Greece’s reform job is not even half finished. The government hasn’t done enough to root out the vested interests that strangle the economy. Nor has it cracked down fully on tax evasion or pushed hard enough to privatise state-owned properties.
On the other hand, Antonis Samaras’ coalition is so fragile that it could collapse if the troika – the European Commission, the European Central Bank and the International Monetary Fund – forces it to impose more austerity. That could lead to a new phase in the Greek crisis. The government’s best bet is to make a sharp distinction between structural reform and austerity – and persuade its lenders that it’s so serious about the former that more cuts and taxes aren’t required.

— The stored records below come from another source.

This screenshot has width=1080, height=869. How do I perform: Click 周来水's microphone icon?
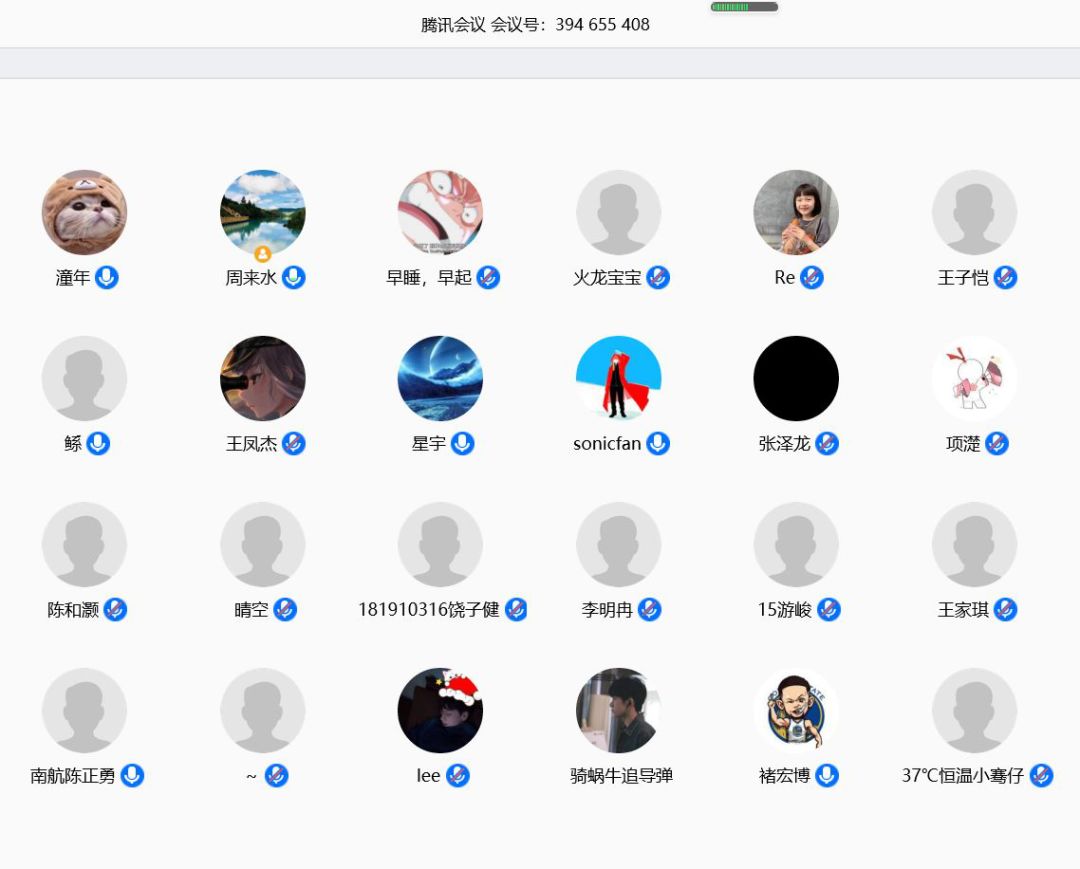tap(293, 278)
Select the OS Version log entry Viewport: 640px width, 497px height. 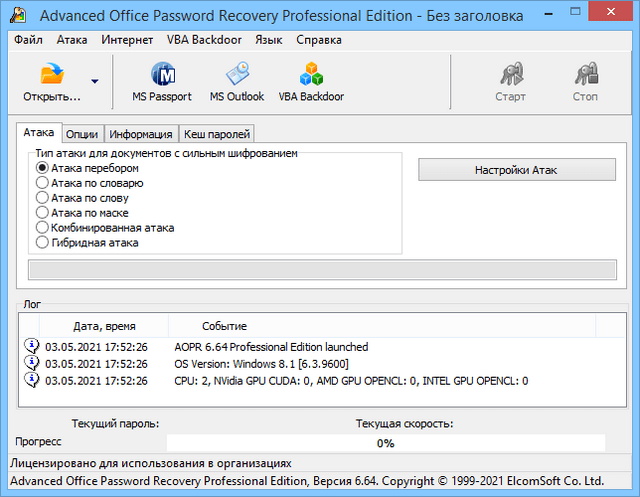[260, 364]
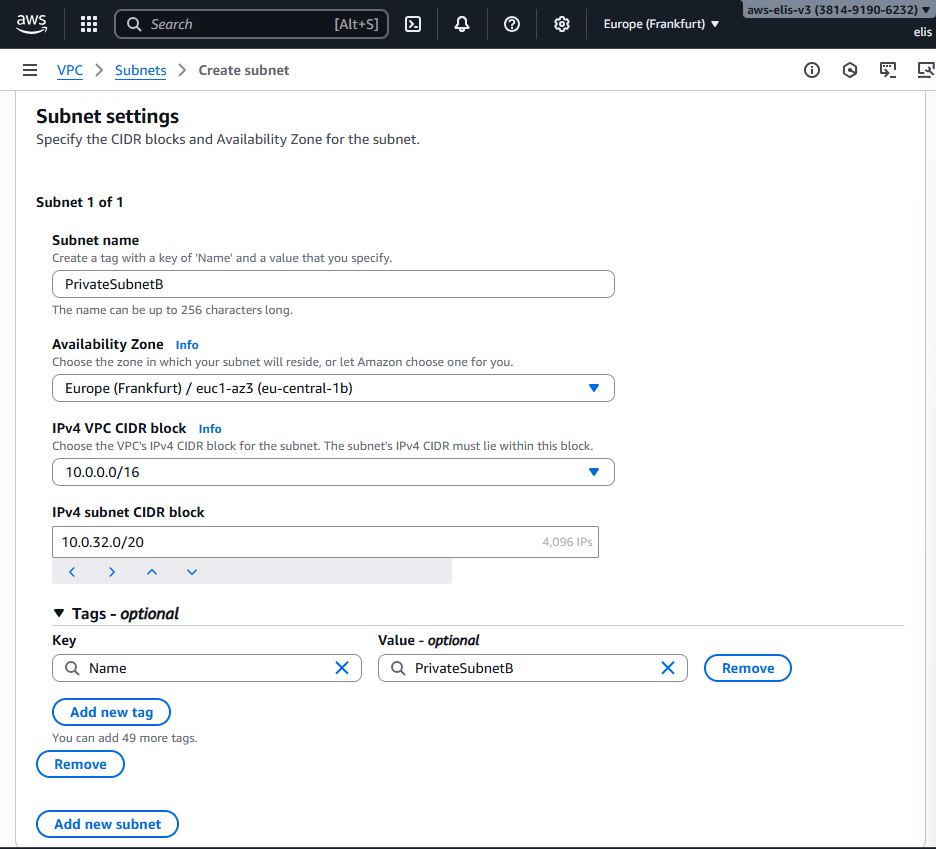
Task: Open the Availability Zone dropdown
Action: [x=333, y=388]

The atmosphere in Athens, which I visited last week, is tense. One reason is that two members of the ultra-right wing Golden Dawn party had just been murdered in a professional hit job. That followed the killing of a left-wing rapper by a member of Golden Dawn which, in turn, had triggered the arrest of the party’s leader. No one is quite sure whether this is the start of a cycle of violence which could destabilise the government, drive away tourists (the country’s main source of export revenues) and undermine business confidence.
The other reason for the tension was that the troika was in town for its latest review of Greece’s mega bailout. Going into the talks, the government’s lenders were hinting that a further budget squeeze of the order of 3 billion euros (more than 1.5 percent of GDP) was needed to hit next year’s fiscal targets. Athens’ own view was that the “fiscal gap” was only 500 million euros.
One small party pulled out of Samaras’ coalition in the summer after he sought to close the national broadcaster in a ham-fisted way. As a result, his majority is wafer thin and backbench parliamentarians from both governing parties could rebel if they are asked to approve more unpopular measures.